提供给非技术人员,用于查询品类内各个筛选key和筛选值的次数,用于数据分析,话不多说,直接上代码
from optparse import OptionParser
import time,datetime
import requests,json
parser = OptionParser()
parser.add_option("-a","--add_group",dest = "group",help = "get all count of choosen option",default = None)
parser.add_option("-c","--category_id",dest="category_id",help="you have to choose a category_id, if you don't know,check the document",default = None)
parser.add_option("-k","--condition_key",dest="condition_key",help = "choose condition, if you don't know,check the document",default = None)

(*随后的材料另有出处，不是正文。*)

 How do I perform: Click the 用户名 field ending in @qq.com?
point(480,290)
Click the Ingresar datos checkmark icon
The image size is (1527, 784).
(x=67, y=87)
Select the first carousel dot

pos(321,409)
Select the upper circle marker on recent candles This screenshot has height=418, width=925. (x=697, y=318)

parser.add_option("-v","--condition_value",dest="condition_value",help = "choose value, if you don't know,check the document",default = None)
parser.add_option("--gte",dest="gte",help = "after this time, use millsecond",default = 1563854400000)

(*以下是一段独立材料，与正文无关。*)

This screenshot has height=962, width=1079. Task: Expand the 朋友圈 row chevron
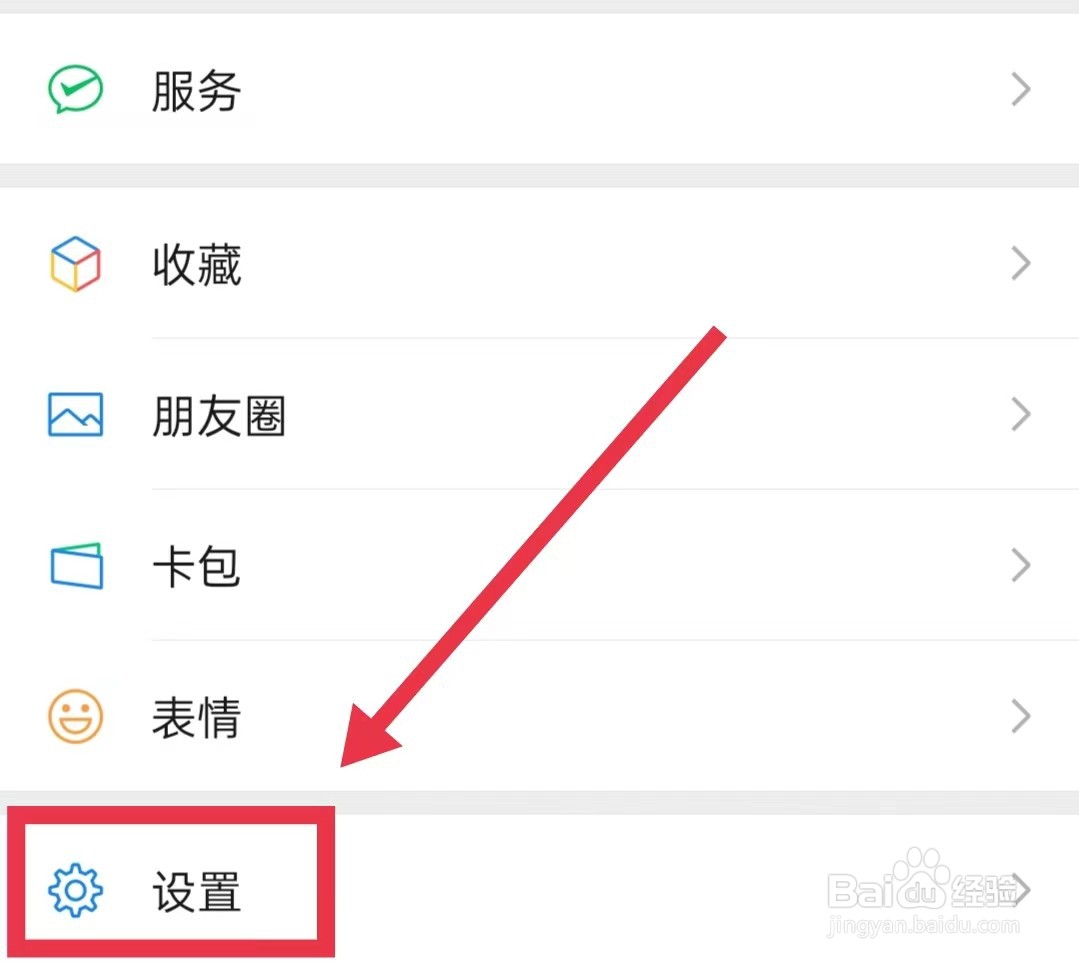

parser.add_option("--lte",dest="lte",help = "before this time, user millsecond",default = int(time.time())*1000)
(options, args) = parser.parse_args()
must_list = []
cate_id_term = {}
cond_key_term = {}
cond_val_term = {}
if options.category_id == None:
print("category_id is empty")
options.category_id = "DEFAULT_CAT_ID"
cate_id_term["term"] = {"category_id": options.category_id}
if options.condition_key != None:
cond_key_term["term"] = {"condition_key":options.condition_key}
if options.condition_value!=None:
cond_val_term["term"] = {"condition_value":options.condition_value}
range_map = {}
range_map["range"]={"time_stamp":{"gte":options.gte,"lte":options.lte}}
must_list.append(cate_id_term)
if len(cond_key_term) > 0:
must_list.append(cond_key_term)
if len(cond_val_term) > 0:
must_list.append(cond_val_term)
must_list.append(range_map)
query_map = {}
query_map["query"]={"bool":{"must":must_list}}
if options.group != None:
query_map["aggs"] = {"group_by_option":{"terms":{"field":options.group+".keyword"}}}
query_map["size"] = 0
print(query_map)
headers = {"Content-Type":"application/json;charset = UTF-8"}
url = "http://ES_HOSTNAME/ES_INDEX/ES_TYPE/_search"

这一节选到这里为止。